Suasana rapat di sebuah desa di lereng gunung yang mayoritas penduduknya masih bertani. Kepala Desa melaporkan renovasi balai desa yang belum selesai. Iuran warga tahun lalu dan dana hibah dari anggota DPRD belum mencukupi. "Bulan depan kita memasuki panen kopi, saya kira warga masih bisa memberi iuran lagi," kata Kepala Desa.

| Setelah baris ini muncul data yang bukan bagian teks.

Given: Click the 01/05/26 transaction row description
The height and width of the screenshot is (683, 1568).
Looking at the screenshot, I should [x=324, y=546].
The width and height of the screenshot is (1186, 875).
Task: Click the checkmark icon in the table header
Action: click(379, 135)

Seseorang berteriak: "Interupsi, Pak Kades. Sebentar lagi ada pilkada, kita coba cari dana hibah dari calon-calon bupati dan juga dari DPRD seperti selama ini." Interupsi (warga kampung sering salah ucap dengan: erupsi) menyusul dari warga lain. "Pak Kades, balai desa belum penting benar, tunggu saja tahun depan. Nanti ada dana aspirasi yang lebih besar. Menarik iuran dari masyarakat sudah kuno."

Apakah Anda paham dana hibah? Dana hibah atau disebut dana bansos (bantuan sosial) adalah dana yang dikucurkan lewat APBD (Anggaran Pendapatan dan Belanja Daerah) untuk membantu proyek yang digagas masyarakat. Proyek itu melewati proses proposal yang. diajukan ke pemda provinsi. Kalau proposal disetujui, maka dana mengucur lewat pemda kabupaten/kota. Tapi ada pula dana hibah yang merupakan jatah anggota DPRD yang sudah ditentukan jumlahnya. Namun anggota DPRD tak memegang uang itu. Jika proposal disetujui anggota DPRD, proyek pun berjalan lewat kucuran dana dari pemda kabupaten/kota.

Hibah DPRD populer di pedesaan. Beberapa proyek pun diterangkan lewat papan pengumuman. Misalnya, "Jalan ini dibantu hibah DPRD Fraksi Golkar" atau "kolam pancing ini dari hibah DPRD Fraksi PDIP" dan tertera nama anggota DPRD itu. Meski dana mengucur dari pemerintah, masyarakat tak perlu repot mengurusnya. Anggota DPRD itu yang mencairkannya, lalu menyerahkan uang ke masyarakat sebagai "dana untuk membina konstituen". Bahwa uang yang diterima masyarakat tidak sebesar kuitansi yang diteken, itu sudah umum. 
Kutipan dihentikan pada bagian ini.